:: Required work ::
Each record in the material below must be written out again exactly.

:: Data extract ::
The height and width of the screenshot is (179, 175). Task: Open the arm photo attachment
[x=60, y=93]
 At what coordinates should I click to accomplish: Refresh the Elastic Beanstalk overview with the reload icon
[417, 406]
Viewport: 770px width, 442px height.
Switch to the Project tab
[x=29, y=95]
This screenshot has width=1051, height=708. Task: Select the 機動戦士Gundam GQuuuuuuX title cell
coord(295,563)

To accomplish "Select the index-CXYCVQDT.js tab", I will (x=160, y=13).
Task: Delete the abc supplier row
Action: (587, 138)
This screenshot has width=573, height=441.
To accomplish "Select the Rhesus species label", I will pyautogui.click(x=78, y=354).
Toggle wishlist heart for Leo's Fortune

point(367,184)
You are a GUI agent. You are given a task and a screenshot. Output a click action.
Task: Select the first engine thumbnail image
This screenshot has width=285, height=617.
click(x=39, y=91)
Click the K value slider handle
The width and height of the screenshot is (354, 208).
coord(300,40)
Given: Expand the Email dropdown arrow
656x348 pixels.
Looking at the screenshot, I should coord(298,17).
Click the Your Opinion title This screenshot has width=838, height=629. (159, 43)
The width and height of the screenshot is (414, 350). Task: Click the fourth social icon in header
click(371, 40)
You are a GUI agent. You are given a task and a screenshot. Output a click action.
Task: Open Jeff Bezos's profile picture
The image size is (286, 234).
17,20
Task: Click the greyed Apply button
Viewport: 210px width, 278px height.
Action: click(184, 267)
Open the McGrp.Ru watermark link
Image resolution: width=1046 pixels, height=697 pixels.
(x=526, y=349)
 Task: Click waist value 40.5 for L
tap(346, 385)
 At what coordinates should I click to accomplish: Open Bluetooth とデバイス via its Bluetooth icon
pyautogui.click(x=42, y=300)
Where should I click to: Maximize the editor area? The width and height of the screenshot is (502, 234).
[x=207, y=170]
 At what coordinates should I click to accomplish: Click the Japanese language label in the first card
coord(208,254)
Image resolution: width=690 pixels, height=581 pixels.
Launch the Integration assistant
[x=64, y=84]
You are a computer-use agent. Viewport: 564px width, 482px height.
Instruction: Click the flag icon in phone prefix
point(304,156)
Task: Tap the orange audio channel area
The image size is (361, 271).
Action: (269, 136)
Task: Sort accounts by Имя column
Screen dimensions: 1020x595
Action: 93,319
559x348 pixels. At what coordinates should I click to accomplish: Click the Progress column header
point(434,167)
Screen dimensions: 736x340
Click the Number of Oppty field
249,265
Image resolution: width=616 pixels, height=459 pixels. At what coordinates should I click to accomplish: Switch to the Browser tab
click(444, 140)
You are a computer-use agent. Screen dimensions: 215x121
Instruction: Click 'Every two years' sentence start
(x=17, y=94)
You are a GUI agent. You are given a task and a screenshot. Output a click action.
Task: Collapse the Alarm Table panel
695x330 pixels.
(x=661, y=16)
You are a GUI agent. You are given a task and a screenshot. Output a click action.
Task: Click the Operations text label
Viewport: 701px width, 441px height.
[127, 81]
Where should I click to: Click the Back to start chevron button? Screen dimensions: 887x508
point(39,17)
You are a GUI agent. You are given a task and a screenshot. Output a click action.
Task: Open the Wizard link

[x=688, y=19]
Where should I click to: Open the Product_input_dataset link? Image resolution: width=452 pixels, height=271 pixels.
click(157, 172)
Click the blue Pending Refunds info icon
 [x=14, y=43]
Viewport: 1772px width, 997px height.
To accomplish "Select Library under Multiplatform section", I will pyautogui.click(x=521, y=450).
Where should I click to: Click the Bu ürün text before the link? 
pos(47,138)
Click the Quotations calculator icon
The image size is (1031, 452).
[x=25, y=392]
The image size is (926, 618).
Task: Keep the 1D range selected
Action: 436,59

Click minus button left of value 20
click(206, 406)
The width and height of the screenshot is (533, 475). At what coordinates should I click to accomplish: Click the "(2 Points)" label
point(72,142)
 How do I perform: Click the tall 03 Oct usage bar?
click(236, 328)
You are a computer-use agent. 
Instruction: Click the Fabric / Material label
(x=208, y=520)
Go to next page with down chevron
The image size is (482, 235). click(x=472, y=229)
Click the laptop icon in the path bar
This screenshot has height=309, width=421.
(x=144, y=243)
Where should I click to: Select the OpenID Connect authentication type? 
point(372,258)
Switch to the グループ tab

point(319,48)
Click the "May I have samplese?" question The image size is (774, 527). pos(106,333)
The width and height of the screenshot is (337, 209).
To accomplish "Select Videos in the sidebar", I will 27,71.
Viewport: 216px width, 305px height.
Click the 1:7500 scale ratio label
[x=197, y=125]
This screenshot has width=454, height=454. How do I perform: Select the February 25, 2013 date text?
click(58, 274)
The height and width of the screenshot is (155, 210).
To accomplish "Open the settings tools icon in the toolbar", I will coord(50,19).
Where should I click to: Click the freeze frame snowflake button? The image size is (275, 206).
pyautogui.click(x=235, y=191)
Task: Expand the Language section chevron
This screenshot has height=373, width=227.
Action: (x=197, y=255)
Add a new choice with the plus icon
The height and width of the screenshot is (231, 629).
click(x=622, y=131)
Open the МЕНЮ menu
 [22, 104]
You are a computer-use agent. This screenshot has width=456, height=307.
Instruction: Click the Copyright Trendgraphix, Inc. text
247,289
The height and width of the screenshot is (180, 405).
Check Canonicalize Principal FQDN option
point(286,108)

:: Task result ::
The height and width of the screenshot is (179, 175). Task: Open the arm photo attachment
[x=60, y=93]
 At what coordinates should I click to accomplish: Refresh the Elastic Beanstalk overview with the reload icon
[417, 406]
Viewport: 770px width, 442px height.
Switch to the Project tab
[x=29, y=95]
This screenshot has width=1051, height=708. Task: Select the 機動戦士Gundam GQuuuuuuX title cell
coord(295,563)

To accomplish "Select the index-CXYCVQDT.js tab", I will (x=160, y=13).
Task: Delete the abc supplier row
Action: (587, 138)
This screenshot has width=573, height=441.
To accomplish "Select the Rhesus species label", I will pyautogui.click(x=78, y=354).
Toggle wishlist heart for Leo's Fortune

point(367,184)
You are a GUI agent. You are given a task and a screenshot. Output a click action.
Task: Select the first engine thumbnail image
This screenshot has width=285, height=617.
click(x=39, y=91)
Click the K value slider handle
The width and height of the screenshot is (354, 208).
coord(300,40)
Given: Expand the Email dropdown arrow
656x348 pixels.
Looking at the screenshot, I should coord(298,17).
Click the Your Opinion title This screenshot has width=838, height=629. (159, 43)
The width and height of the screenshot is (414, 350). Task: Click the fourth social icon in header
click(371, 40)
You are a GUI agent. You are given a task and a screenshot. Output a click action.
Task: Open Jeff Bezos's profile picture
The image size is (286, 234).
17,20
Task: Click the greyed Apply button
Viewport: 210px width, 278px height.
Action: click(184, 267)
Open the McGrp.Ru watermark link
Image resolution: width=1046 pixels, height=697 pixels.
(x=526, y=349)
 Task: Click waist value 40.5 for L
tap(346, 385)
 At what coordinates should I click to accomplish: Open Bluetooth とデバイス via its Bluetooth icon
pyautogui.click(x=42, y=300)
Where should I click to: Maximize the editor area? The width and height of the screenshot is (502, 234).
[x=207, y=170]
 At what coordinates should I click to accomplish: Click the Japanese language label in the first card
coord(208,254)
Image resolution: width=690 pixels, height=581 pixels.
Launch the Integration assistant
[x=64, y=84]
You are a computer-use agent. Viewport: 564px width, 482px height.
Instruction: Click the flag icon in phone prefix
point(304,156)
Task: Tap the orange audio channel area
The image size is (361, 271).
Action: (269, 136)
Task: Sort accounts by Имя column
Screen dimensions: 1020x595
Action: 93,319
559x348 pixels. At what coordinates should I click to accomplish: Click the Progress column header
point(434,167)
Screen dimensions: 736x340
Click the Number of Oppty field
249,265
Image resolution: width=616 pixels, height=459 pixels. At what coordinates should I click to accomplish: Switch to the Browser tab
click(444, 140)
You are a computer-use agent. Screen dimensions: 215x121
Instruction: Click 'Every two years' sentence start
(x=17, y=94)
You are a GUI agent. You are given a task and a screenshot. Output a click action.
Task: Collapse the Alarm Table panel
695x330 pixels.
(x=661, y=16)
You are a GUI agent. You are given a task and a screenshot. Output a click action.
Task: Click the Operations text label
Viewport: 701px width, 441px height.
[127, 81]
Where should I click to: Click the Back to start chevron button? Screen dimensions: 887x508
point(39,17)
You are a GUI agent. You are given a task and a screenshot. Output a click action.
Task: Open the Wizard link

[x=688, y=19]
Where should I click to: Open the Product_input_dataset link? Image resolution: width=452 pixels, height=271 pixels.
click(157, 172)
Click the blue Pending Refunds info icon
 [x=14, y=43]
Viewport: 1772px width, 997px height.
To accomplish "Select Library under Multiplatform section", I will pyautogui.click(x=521, y=450).
Where should I click to: Click the Bu ürün text before the link? 
pos(47,138)
Click the Quotations calculator icon
The image size is (1031, 452).
[x=25, y=392]
The image size is (926, 618).
Task: Keep the 1D range selected
Action: 436,59

Click minus button left of value 20
click(206, 406)
The width and height of the screenshot is (533, 475). At what coordinates should I click to accomplish: Click the "(2 Points)" label
point(72,142)
 How do I perform: Click the tall 03 Oct usage bar?
click(236, 328)
You are a computer-use agent. 
Instruction: Click the Fabric / Material label
(x=208, y=520)
Go to next page with down chevron
The image size is (482, 235). click(x=472, y=229)
Click the laptop icon in the path bar
This screenshot has height=309, width=421.
(x=144, y=243)
Where should I click to: Select the OpenID Connect authentication type? 
point(372,258)
Switch to the グループ tab

point(319,48)
Click the "May I have samplese?" question The image size is (774, 527). pos(106,333)
The width and height of the screenshot is (337, 209).
To accomplish "Select Videos in the sidebar", I will 27,71.
Viewport: 216px width, 305px height.
Click the 1:7500 scale ratio label
[x=197, y=125]
This screenshot has width=454, height=454. How do I perform: Select the February 25, 2013 date text?
click(58, 274)
The height and width of the screenshot is (155, 210).
To accomplish "Open the settings tools icon in the toolbar", I will coord(50,19).
Where should I click to: Click the freeze frame snowflake button? The image size is (275, 206).
pyautogui.click(x=235, y=191)
Task: Expand the Language section chevron
This screenshot has height=373, width=227.
Action: (x=197, y=255)
Add a new choice with the plus icon
The height and width of the screenshot is (231, 629).
click(x=622, y=131)
Open the МЕНЮ menu
 [22, 104]
You are a computer-use agent. This screenshot has width=456, height=307.
Instruction: Click the Copyright Trendgraphix, Inc. text
247,289
The height and width of the screenshot is (180, 405).
Check Canonicalize Principal FQDN option
point(286,108)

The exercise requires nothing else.